Intern Teachers Shocked As TSC Deducts House Levy & NSSF
TSC intern educators find themselves in a situation of distress. Their employer, TSC, has made deductions for housing funds via KRA, even including July’s arrears in these deductions. This has resulted in a reduction of their salaries, leaving them disheartened. Remarkably, this isn’t the first time such deductions have occurred without corresponding pay raises for these intern teachers.
To delve into the specifics, let’s examine the deductions closely. Back in July, a portion of their salaries, totaling sh. 360, was subtracted for the NSSF. Fast forward to August, where a notable 1.5% of their stipends met the same fate, directed toward the housing fund.
For those in the primary sector of intern teaching, their monthly compensation is sh. 15,000. However, the deductions translate to an effective payout of approximately sh. 14,000, after all is said and done. A parallel scenario unfolds for junior secondary teachers, whose sh. 20,000 stipends dwindle down to around sh. 18,000 post-deductions.

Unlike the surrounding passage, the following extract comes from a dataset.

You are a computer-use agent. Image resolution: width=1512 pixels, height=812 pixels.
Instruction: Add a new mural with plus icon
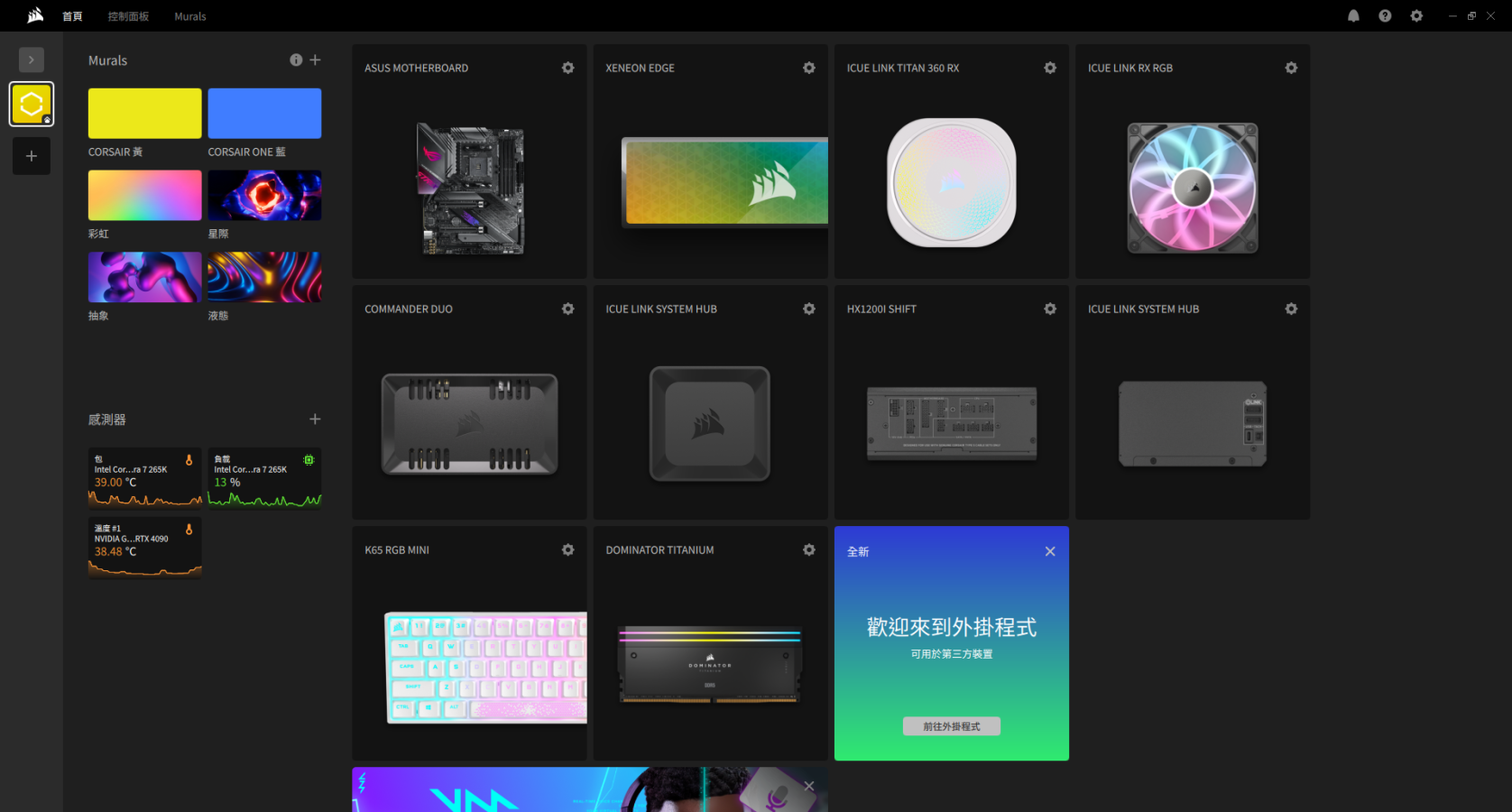click(x=315, y=60)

Unsurprisingly, the repercussions of these deductions are palpable. The recent pay cycle for August reflects these changes: primary intern teachers were left with sh. 12,570, while their junior secondary counterparts received sh. 17,570. These numbers fall far short of their accustomed earnings, causing disappointment and concern among the ranks.

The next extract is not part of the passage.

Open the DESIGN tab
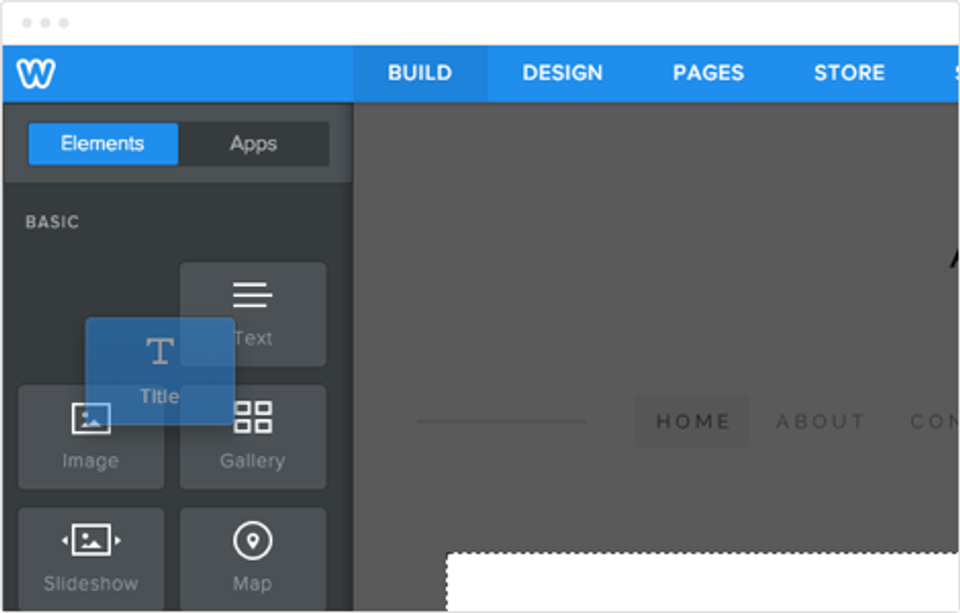The height and width of the screenshot is (613, 960). point(563,73)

This unsettling development has broader implications. It threatens to discourage potential educators from embracing internships in the future, given the evident inadequacy of the remuneration. The current payment structure fails to align with prevailing inflation rates and the cost of living, further exacerbating the issue.
Also Read:Â TSC Concludes Recruitment of Intern Teachers, Starts Deployment
Consequently, a trend has emerged. Many teachers, driven by financial prudence, opt out of internships. Instead, they gravitate towards positions governed by Boards of Management (BOM), where not only are the salaries better, but holistic well-being is also catered to.

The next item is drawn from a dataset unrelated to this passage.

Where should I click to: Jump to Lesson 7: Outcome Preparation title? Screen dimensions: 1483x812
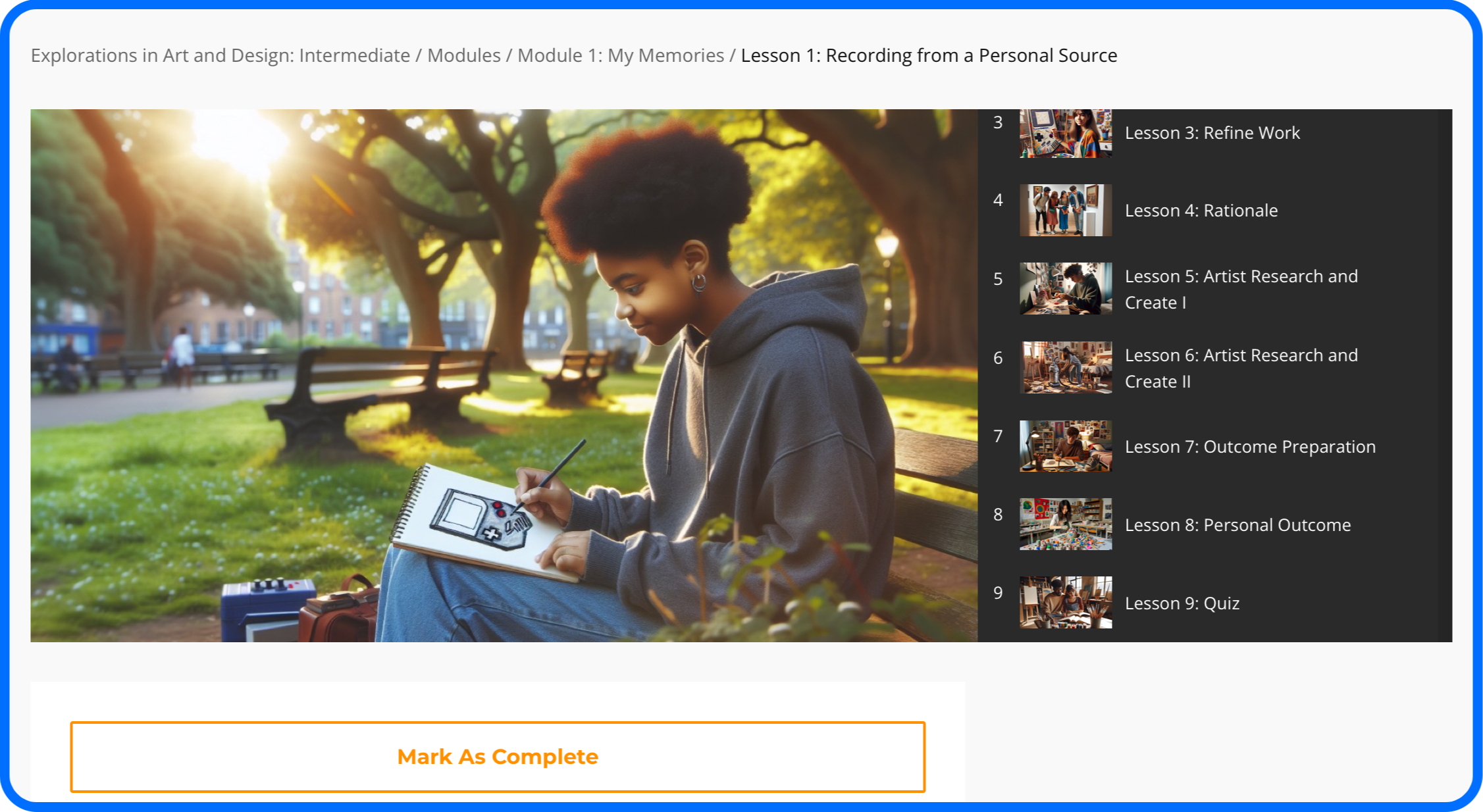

Ironically, as permanent colleagues secured favorable adjustments in their pay, the intern teachers were left grappling with the status quo. Their salaries remained untouched, underscoring the disparity.
Meanwhile, TSC has embarked on a process of posting the newest cohort of intern teachers to various schools. A total of 20,000 individuals have been recruited, with 18,000 destined for junior secondary schools, while the remaining 2,000 will be dispatched to primary schools. Their primary role will involve bolstering the implementation of the new curricula.
Amidst these developments, the teacher unions—Knut, Kuppet, and Kusnet—proved ineffective in shielding the interns from these deductions. Their efforts to secure a review of the stipends also fell short during negotiations.
An interesting sidelight to this narrative is the stance taken by Kuppet. Although their attempts to secure an increase in the intern teachers’ monthly pay were notably feeble, they still demonstrated some degree of advocacy in this context.